§ **Exercise goal**
Note each line in the data holding the string "target" and report it.
--------------------------------------------------
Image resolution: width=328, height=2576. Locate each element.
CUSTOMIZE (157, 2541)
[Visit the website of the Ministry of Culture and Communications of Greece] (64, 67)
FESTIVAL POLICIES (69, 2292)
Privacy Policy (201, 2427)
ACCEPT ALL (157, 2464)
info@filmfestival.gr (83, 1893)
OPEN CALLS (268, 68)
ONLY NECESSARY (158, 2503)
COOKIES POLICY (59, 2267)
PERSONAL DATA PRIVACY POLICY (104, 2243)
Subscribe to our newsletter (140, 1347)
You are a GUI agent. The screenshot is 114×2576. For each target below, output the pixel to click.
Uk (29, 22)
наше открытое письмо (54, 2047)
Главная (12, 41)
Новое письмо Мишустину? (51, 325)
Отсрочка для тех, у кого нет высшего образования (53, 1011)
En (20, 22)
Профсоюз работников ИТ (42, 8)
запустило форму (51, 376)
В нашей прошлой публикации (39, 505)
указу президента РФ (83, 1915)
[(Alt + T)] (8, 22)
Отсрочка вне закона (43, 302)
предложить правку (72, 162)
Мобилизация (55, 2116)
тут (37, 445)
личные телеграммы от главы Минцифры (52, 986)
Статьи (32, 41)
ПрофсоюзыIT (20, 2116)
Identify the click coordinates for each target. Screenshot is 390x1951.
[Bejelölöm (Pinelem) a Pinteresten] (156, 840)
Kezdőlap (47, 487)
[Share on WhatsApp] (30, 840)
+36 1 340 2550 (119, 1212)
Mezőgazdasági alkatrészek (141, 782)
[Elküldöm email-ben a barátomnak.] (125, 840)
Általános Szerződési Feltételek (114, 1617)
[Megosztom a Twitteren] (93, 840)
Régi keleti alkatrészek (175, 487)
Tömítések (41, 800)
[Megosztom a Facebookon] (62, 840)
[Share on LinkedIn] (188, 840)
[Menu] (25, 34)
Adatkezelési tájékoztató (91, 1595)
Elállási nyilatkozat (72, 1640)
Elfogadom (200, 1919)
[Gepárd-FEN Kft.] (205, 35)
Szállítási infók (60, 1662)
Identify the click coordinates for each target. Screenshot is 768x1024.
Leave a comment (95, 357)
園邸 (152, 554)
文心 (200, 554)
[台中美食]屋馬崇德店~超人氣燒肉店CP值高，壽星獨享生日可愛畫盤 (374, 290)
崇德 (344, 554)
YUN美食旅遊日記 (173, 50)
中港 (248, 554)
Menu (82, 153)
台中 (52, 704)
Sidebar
--------------------------------------------------
§ **Solution for this problem**
You are a GUI agent. The screenshot is 114×2576. For each target below, output the pixel to click.
Identify the click coordinates for each target. Screenshot is 390x1951.
Identify the click coordinates for each target. Screenshot is 768x1024.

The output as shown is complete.